3.2. Analysis of Serovar-Specific Peaks
The mass spectrum profiles of Salmonella Enteritidis, Typhimurium, and Thompson showed similar patterns (Figure 3). The discriminative ability at the serovar level was evaluated by analyzing multiple mass spectra obtained from 53 different serovars. A total of 499 mass peaks were extracted from the spectrum profiles of 12 reference strains of serovars Enteritidis, Typhimurium, and Thompson and analyzed for peak value and intensity.

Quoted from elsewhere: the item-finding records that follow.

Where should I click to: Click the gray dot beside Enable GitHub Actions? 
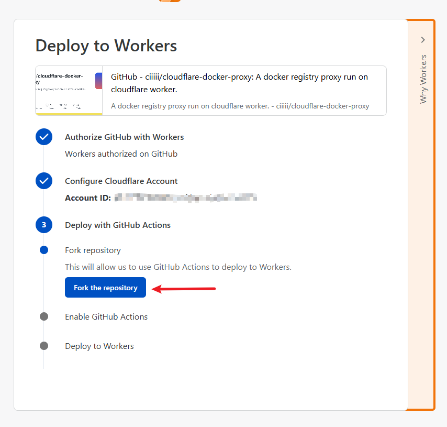coord(44,316)
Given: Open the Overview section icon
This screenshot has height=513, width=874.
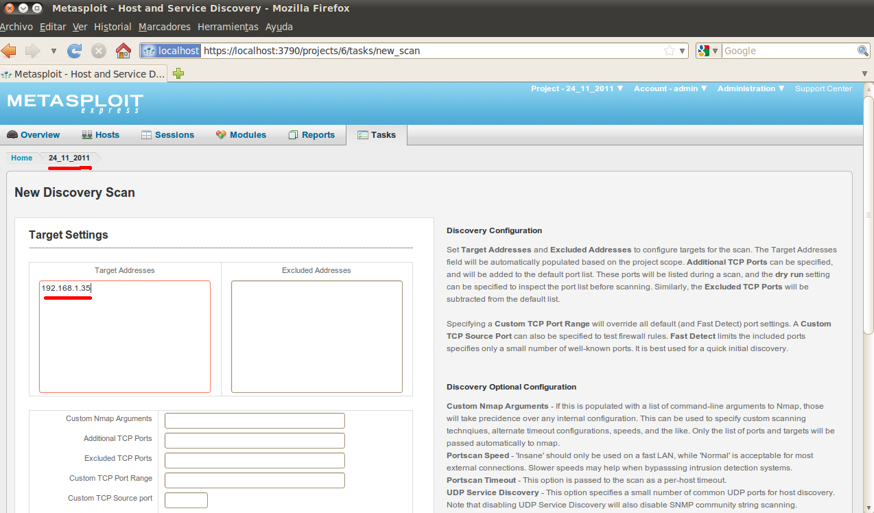Looking at the screenshot, I should pos(11,134).
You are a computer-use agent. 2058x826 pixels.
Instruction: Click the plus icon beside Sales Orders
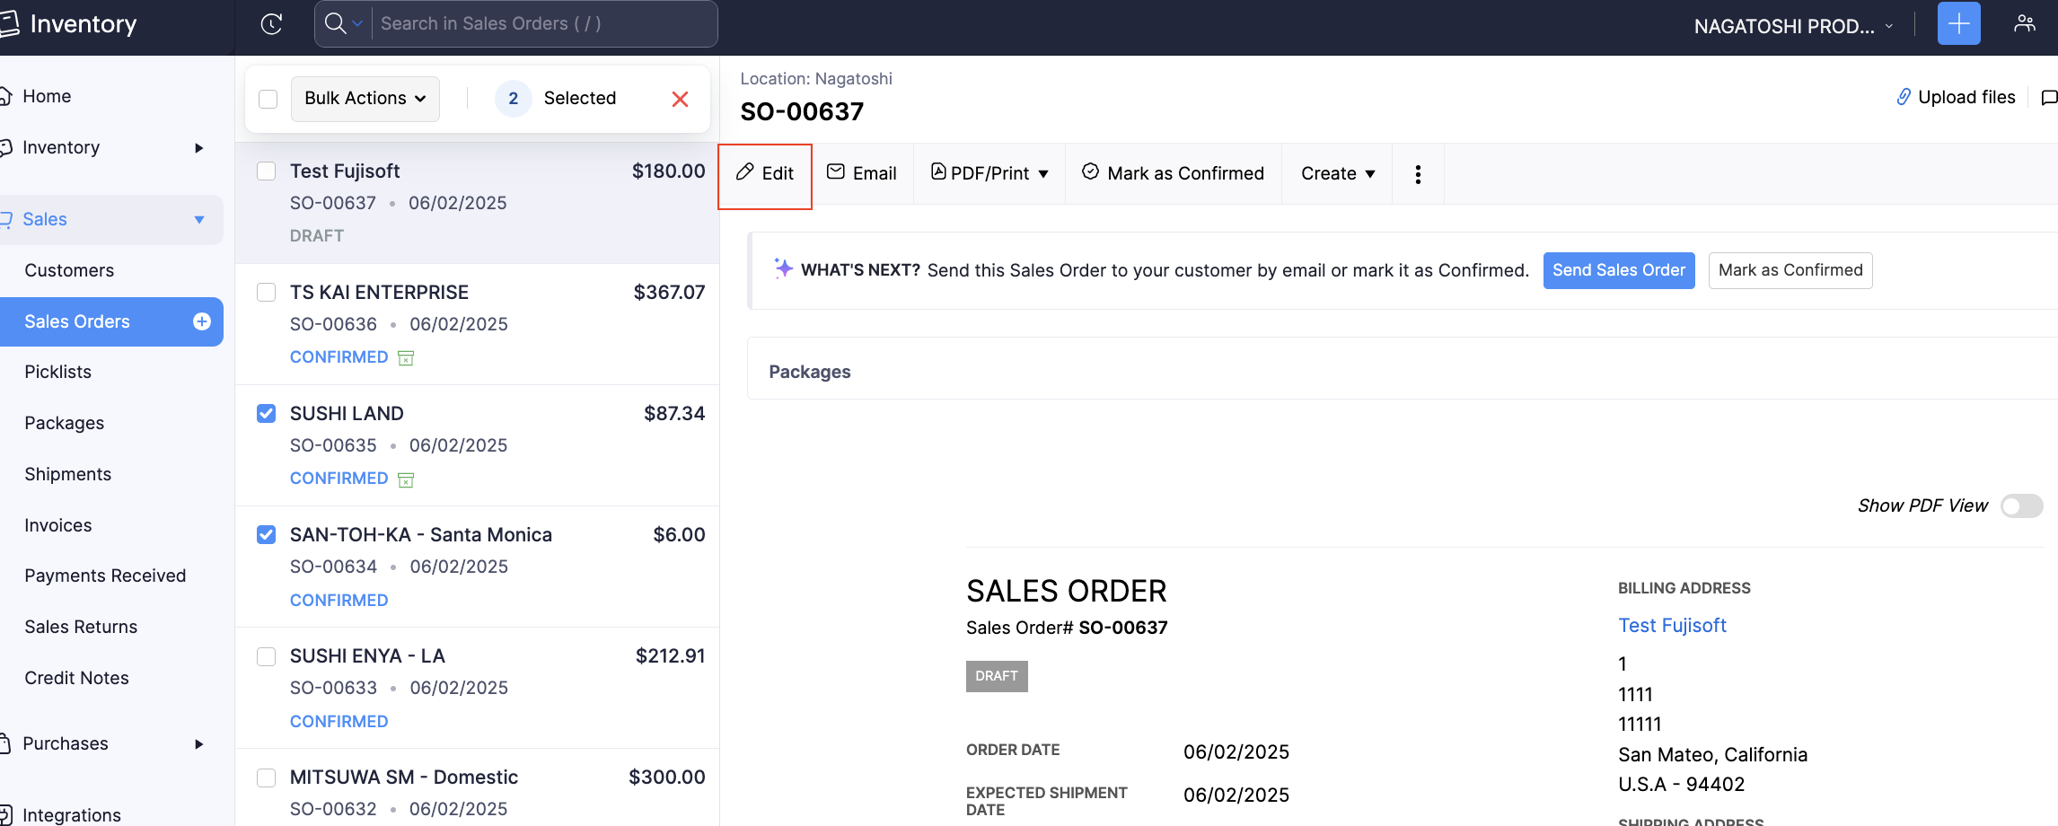[x=202, y=321]
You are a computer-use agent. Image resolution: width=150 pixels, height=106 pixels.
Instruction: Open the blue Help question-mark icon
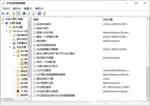coord(40,13)
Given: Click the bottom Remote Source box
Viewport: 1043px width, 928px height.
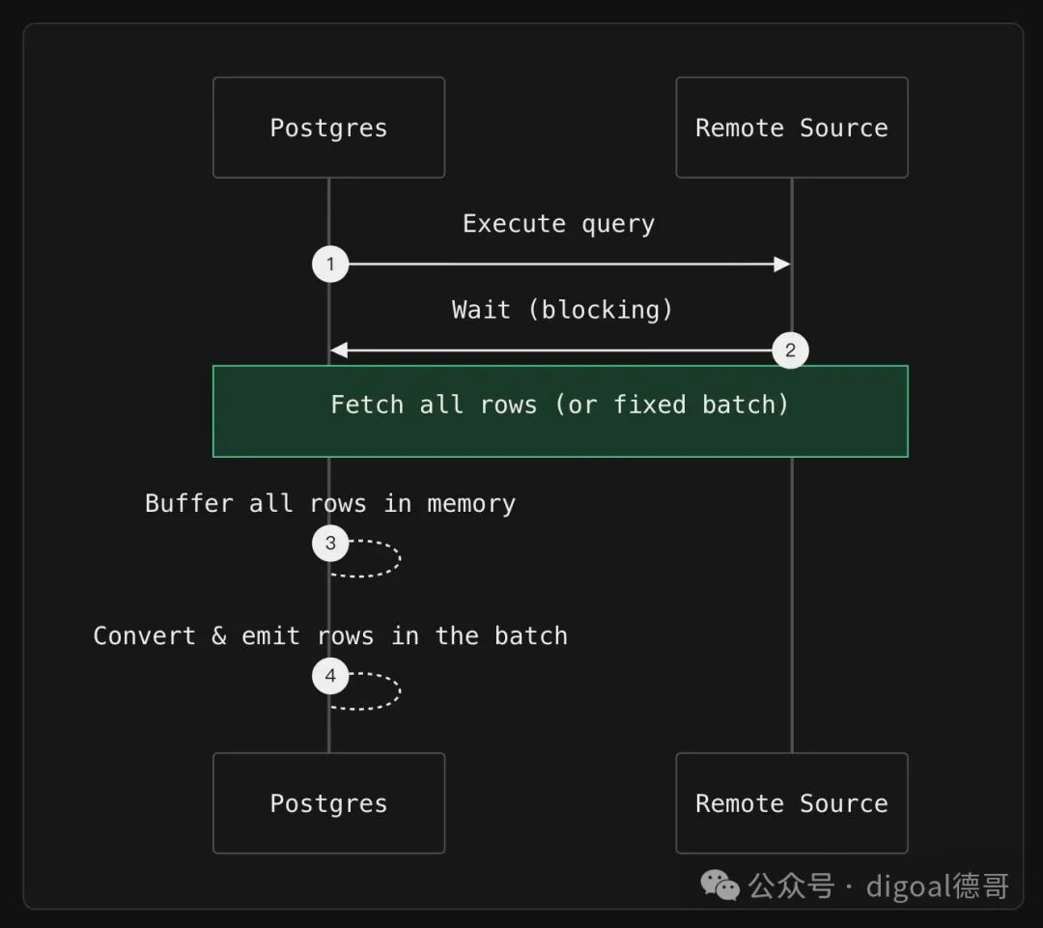Looking at the screenshot, I should point(792,802).
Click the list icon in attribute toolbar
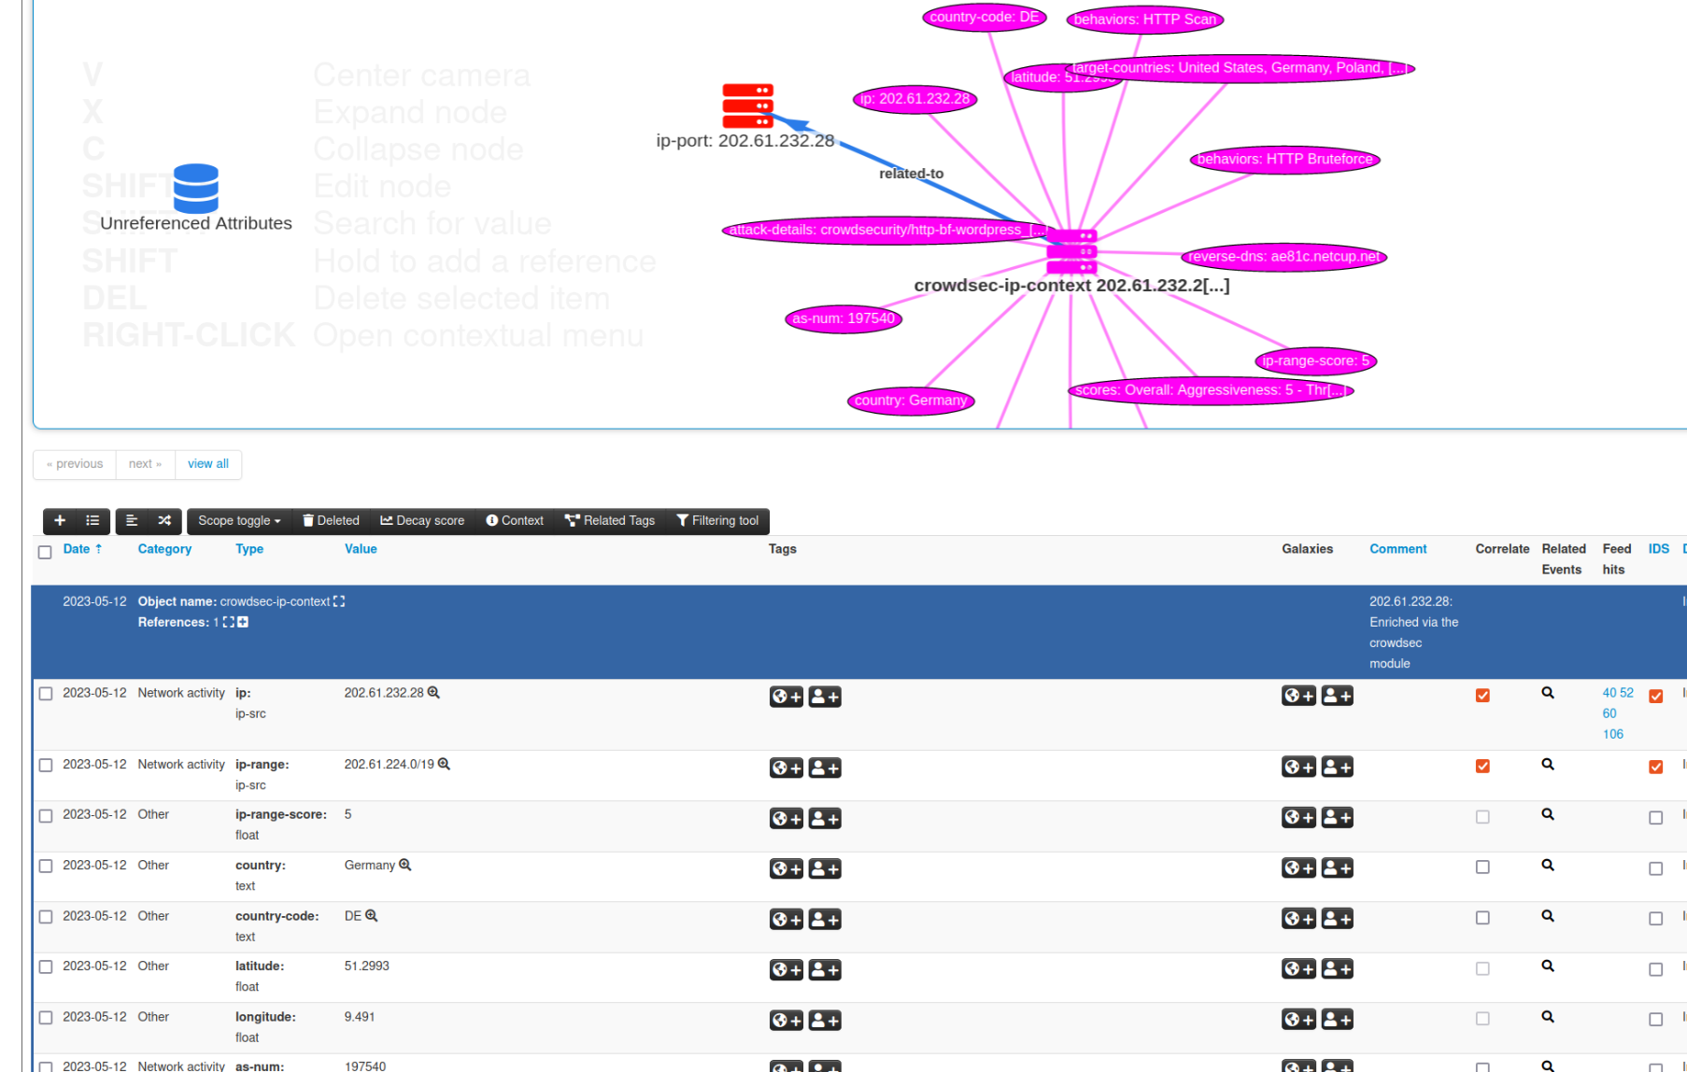Viewport: 1687px width, 1072px height. (92, 521)
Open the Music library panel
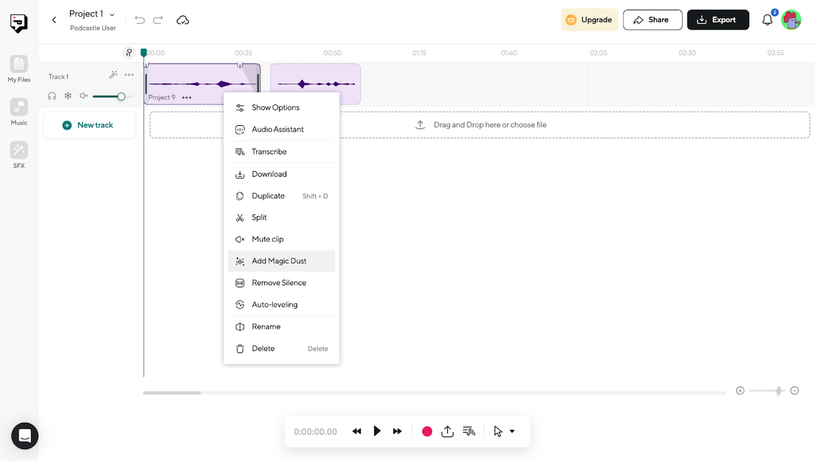 (18, 110)
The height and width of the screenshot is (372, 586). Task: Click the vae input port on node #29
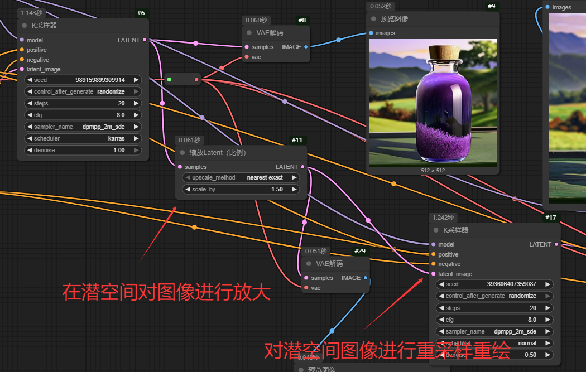click(306, 288)
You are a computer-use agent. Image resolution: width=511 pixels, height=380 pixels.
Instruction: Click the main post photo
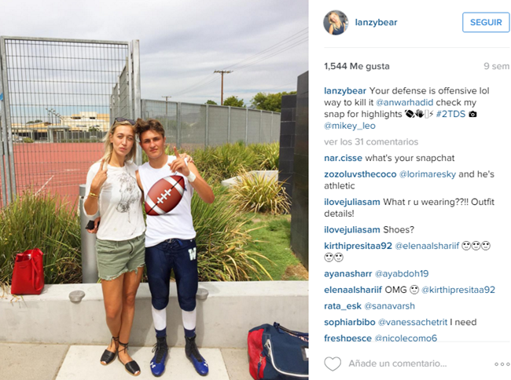coord(154,190)
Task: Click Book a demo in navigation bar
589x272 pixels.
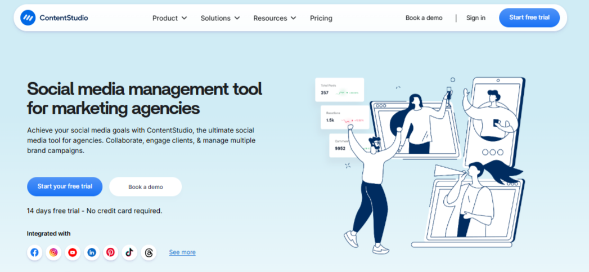Action: pyautogui.click(x=424, y=18)
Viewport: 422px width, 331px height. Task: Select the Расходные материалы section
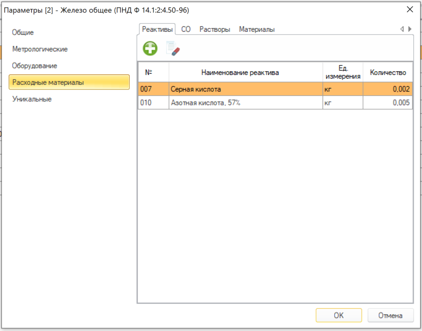69,82
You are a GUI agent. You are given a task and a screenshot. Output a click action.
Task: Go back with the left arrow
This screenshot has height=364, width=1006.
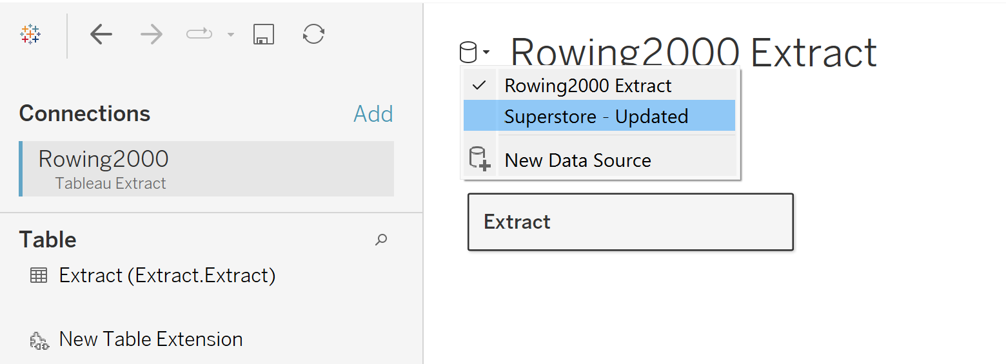101,34
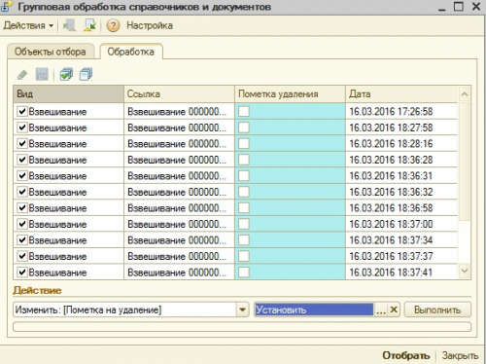The image size is (486, 364).
Task: Check all rows with the green checkmark icon
Action: (66, 75)
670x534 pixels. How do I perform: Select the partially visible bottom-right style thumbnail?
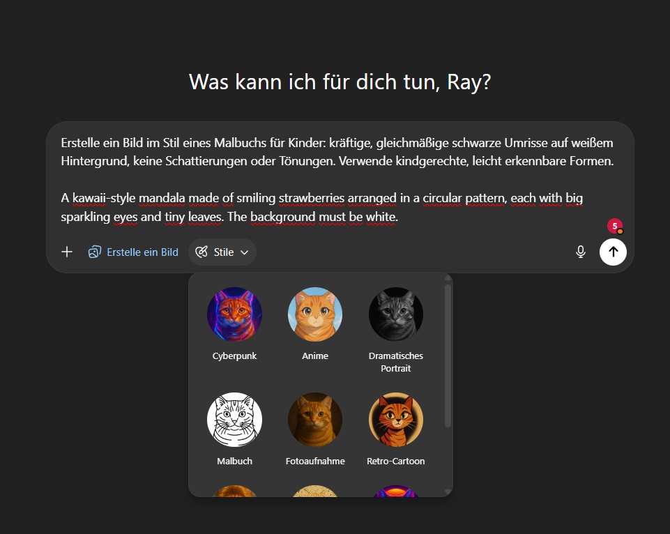[396, 491]
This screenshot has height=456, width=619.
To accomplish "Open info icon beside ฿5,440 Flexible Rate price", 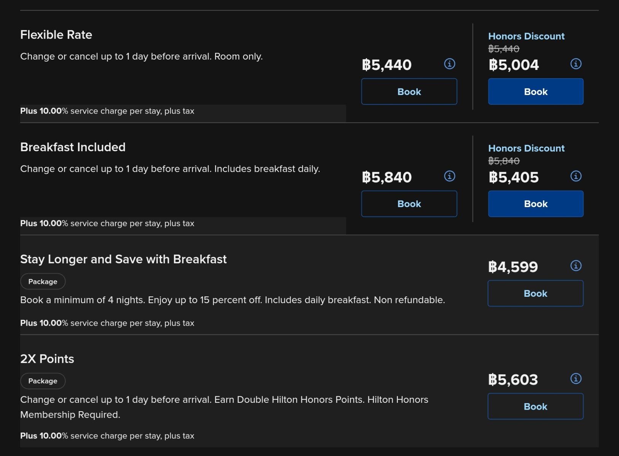I will coord(449,64).
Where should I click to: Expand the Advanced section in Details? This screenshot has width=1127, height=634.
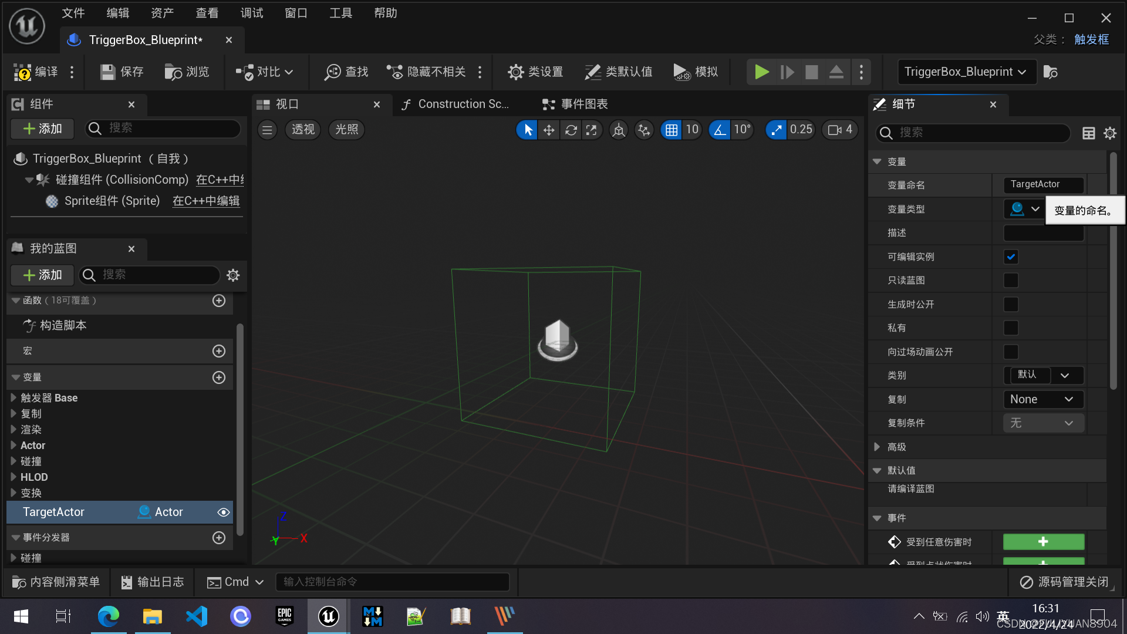877,447
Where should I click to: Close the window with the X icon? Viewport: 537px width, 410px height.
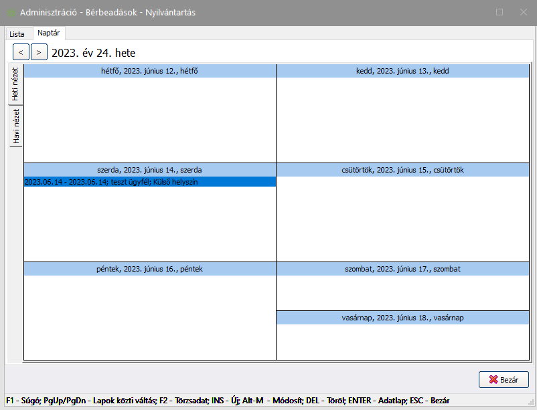tap(523, 12)
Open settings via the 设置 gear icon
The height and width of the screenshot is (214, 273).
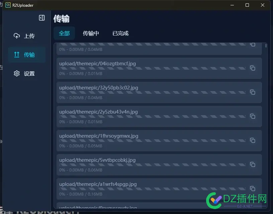pyautogui.click(x=17, y=73)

In this process, one peak was excluded due to poor quality spectra with low intensity (36.189 arbitrary units). The peaks from these serovars were compared with 770 peaks extracted from 53 other serovar strains to confirm that they were unique peaks not found in other serovars.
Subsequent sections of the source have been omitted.